Of all the provisions of the Affordable Care Act (ACA), probably the 2nd most controversial one after the individual mandate is the IPAB (Independent Payment Advisory Board). IPAB creates a board of 15 members that could set payment rates for Medicare services. The members all get paid a government salary and can have NO other outside work. The rates they set do not have to be approved by Congress and the IPAB doesn’t have to have any physicians—or patients—as members. Its cost-cutting proposals must be implemented unless Congress adopts alternative proposals achieving equivalent levels of savings.

The ACC had a tremendous opportunity this week to be invited to testify at the House Energy & Commerce Committee hearing on IPAB. What an opportunity!

First and foremost, I told the committee that the ACC fully supports the purpose of IPAB. It is essential to get health care cost increases reined in to protect national, personal and business affordability! Early in the health reform debate, the College hoped the IPAB concept would evolve into an opportunity to break down the silos of parts A and B in Medicare and modernize the program by focusing on quality improvement.  Our problem is that the current structure of IPAB will not do that, and will have many unintended and negative effects on health care. It will save no money through price controls but it will reduce access to care for lower-income people, and will negatively affect all Medicare beneficiaries’ access to high-quality care.

The basic gist of my testimony was that significant modifications are necessary. Preferably scrap the IPAB, or amend the heck out of it into something that adds value was my message. The ACC believes IPAB must place more emphasis on payment reforms that improve quality and lower costs rather than price controls that could hurt access—and as history proves—won’t work.

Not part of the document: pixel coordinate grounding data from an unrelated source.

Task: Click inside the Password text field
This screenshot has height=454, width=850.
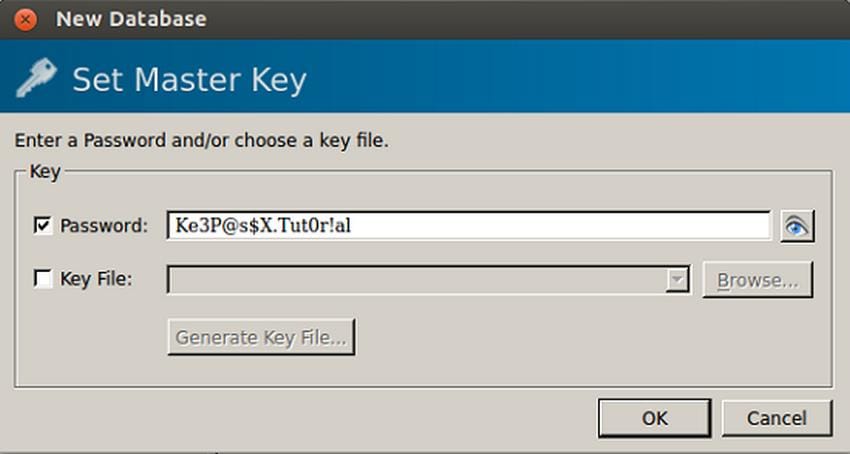Action: pos(468,226)
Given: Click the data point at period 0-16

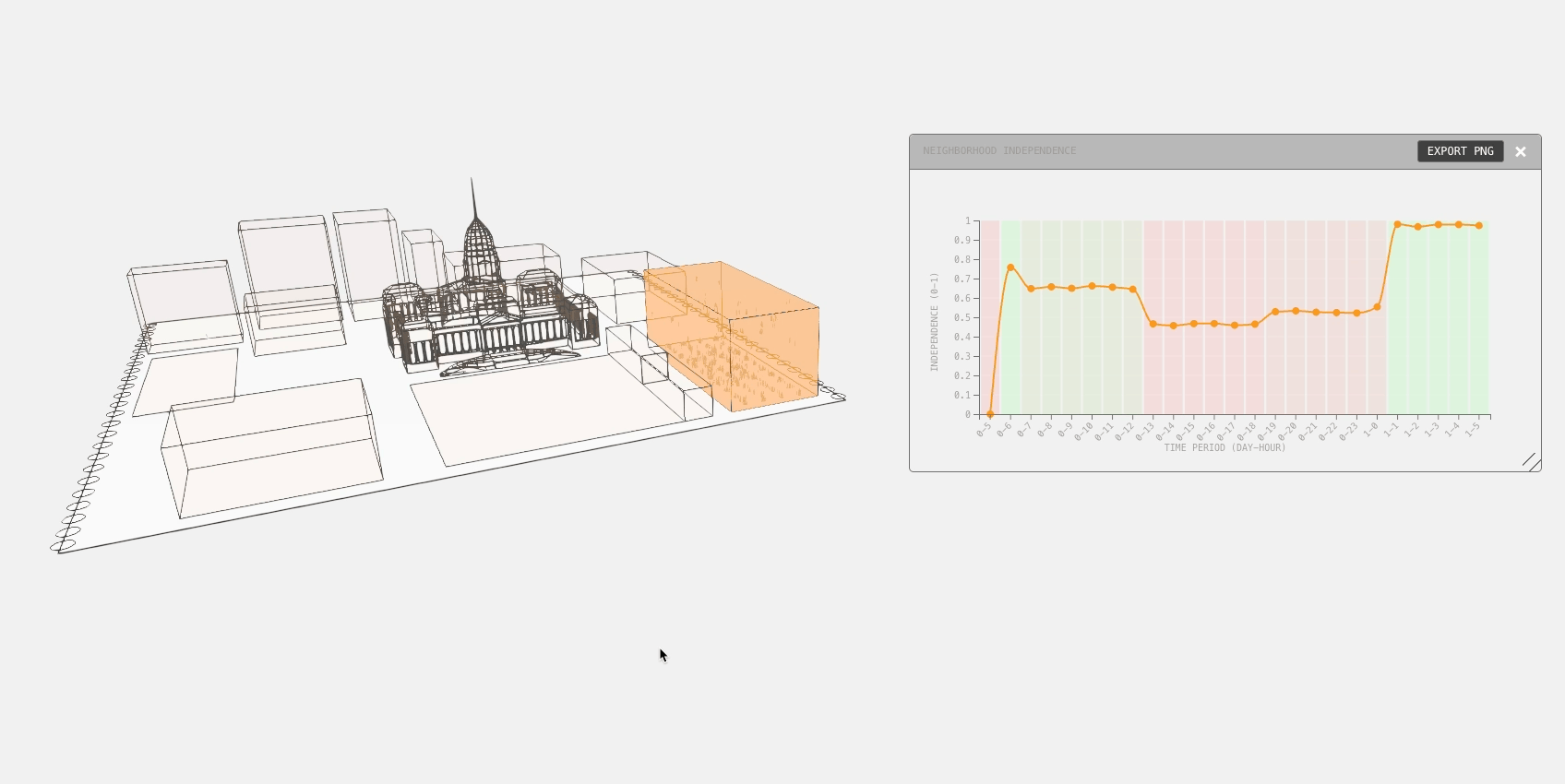Looking at the screenshot, I should [x=1214, y=324].
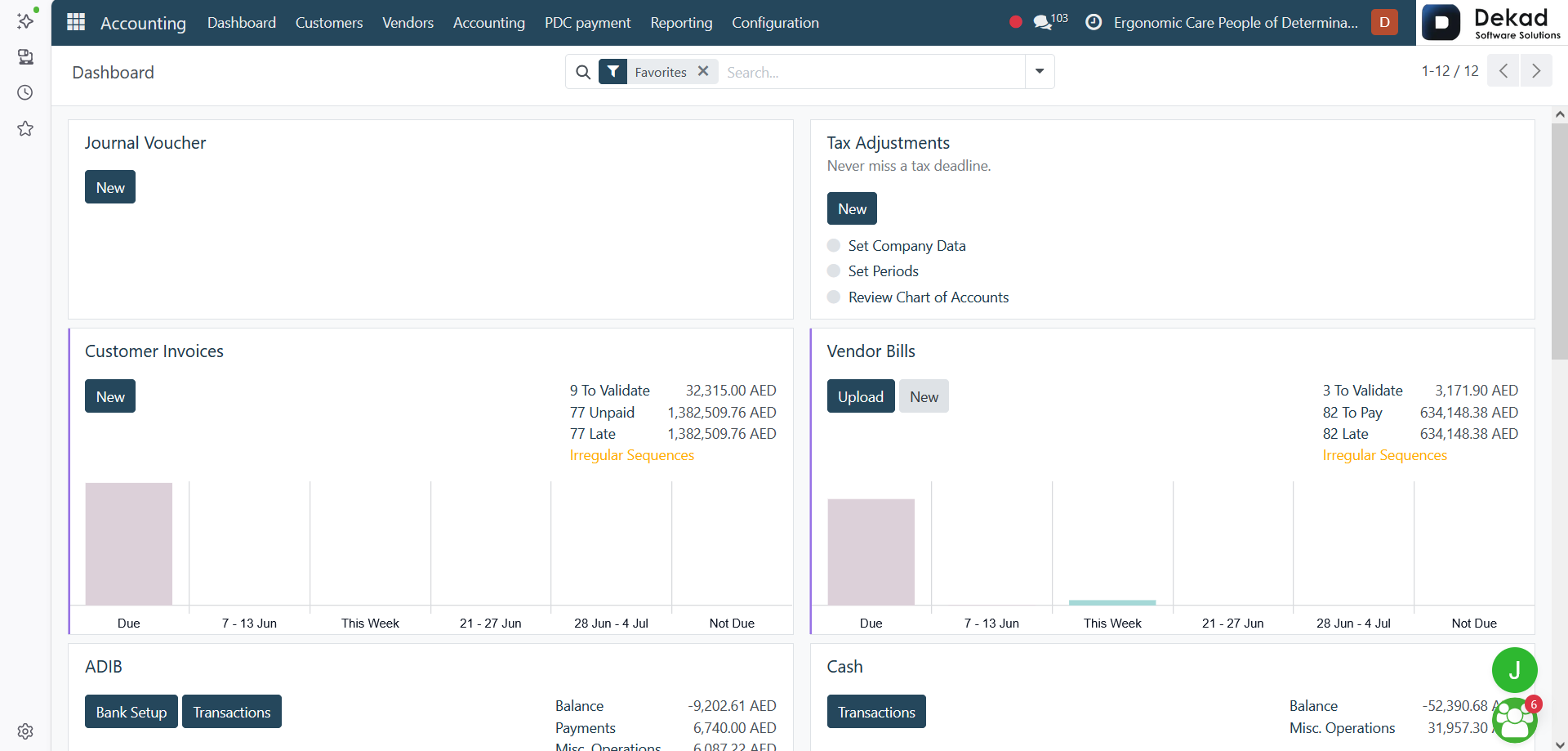
Task: Toggle the Review Chart of Accounts circle
Action: click(834, 297)
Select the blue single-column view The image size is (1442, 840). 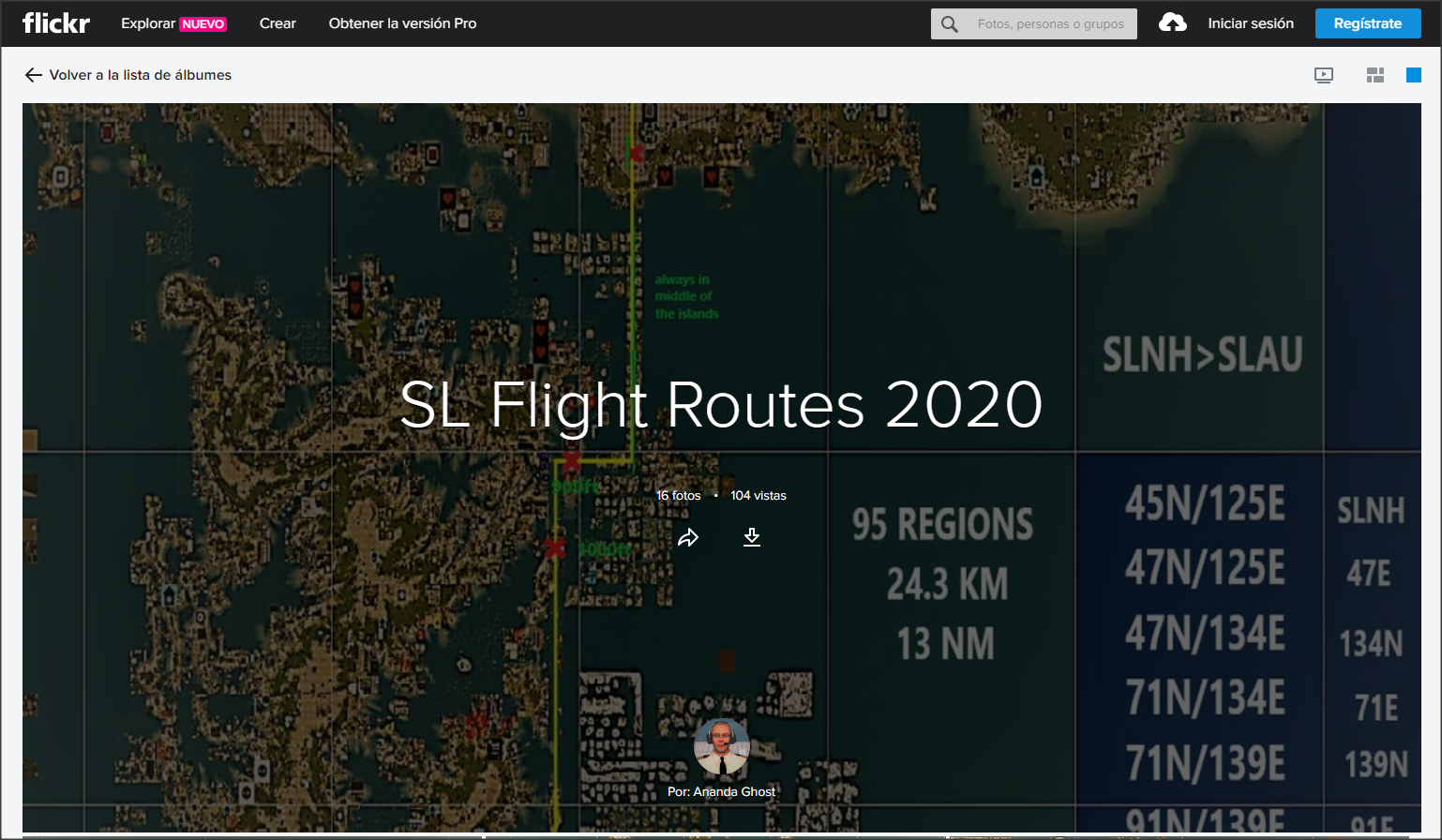pos(1413,75)
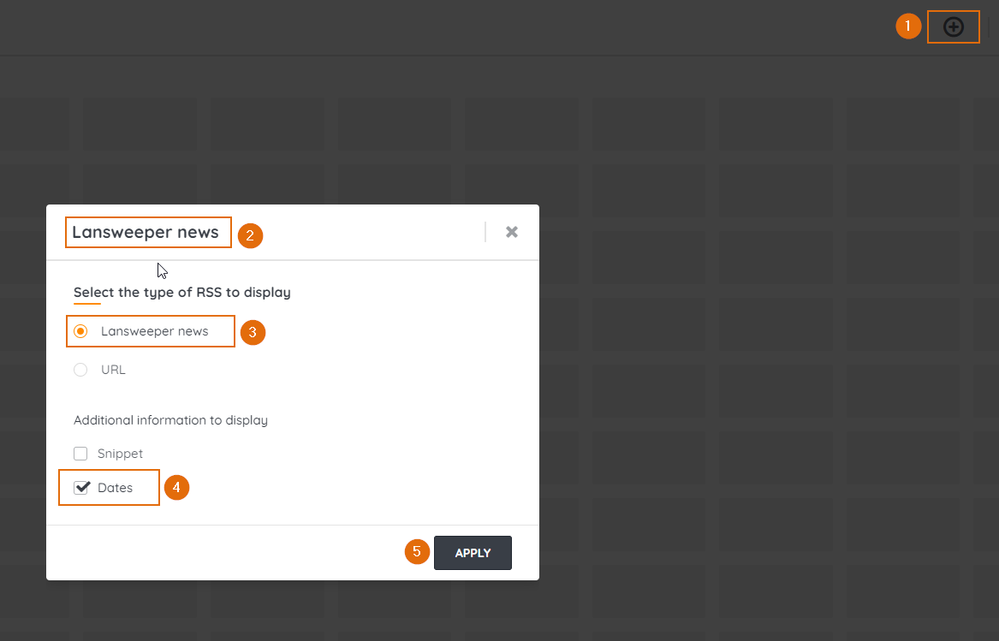This screenshot has width=999, height=641.
Task: Click the add widget plus icon
Action: [x=954, y=27]
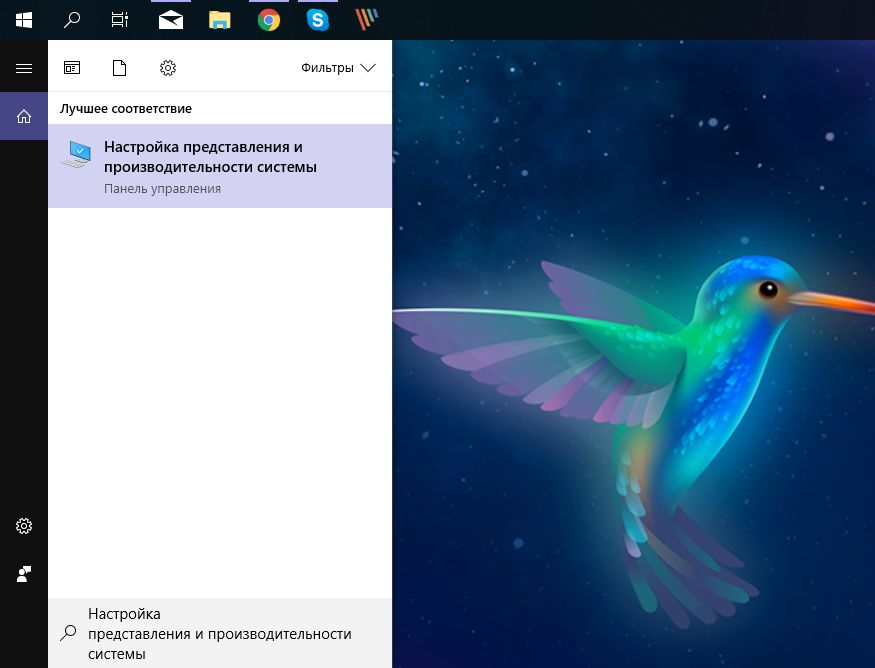Expand the hamburger menu in search sidebar
Screen dimensions: 875x668
coord(23,68)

Furthermore, the ACC believes that Congress must first act to permanently repeal the flawed sustainable growth rate (SGRrrr) formula used to set Medicare physician payment rates prior to contemplating the IPAB “fix.” Physicians are already subject to an expenditure target and other potential payment reductions as the result of the SGR. It doesn’t make sense to subject physicians to expenditure targets while at the same time exempting from IPAB’s recommendations large segments of Medicare providers who are subject to no target at all. Until the SGR is replaced, the ACC cannot support implementation of IPAB---which first must be amended to be something different and effective.

There’s a video of the hearing on YouTube (embedded below). Unfortunately, while my voice carried well, my microphone was off while I was giving my testimony. Check out 4hr:20min recording point for the question-and-answer session, where I fielded questions from several committee members with the microphone actually working.

During the Q&A, I had the opportunity to emphasize ACC’s support for the Center for Medicare and Medicaid Innovation and highlight the quality improvement initiatives underway at the ACC, including the PINNACLE Registry. My written testimony is on CardioSource, but I departed from it significantly to be more emphatic and respond to issues raised by other testifiers.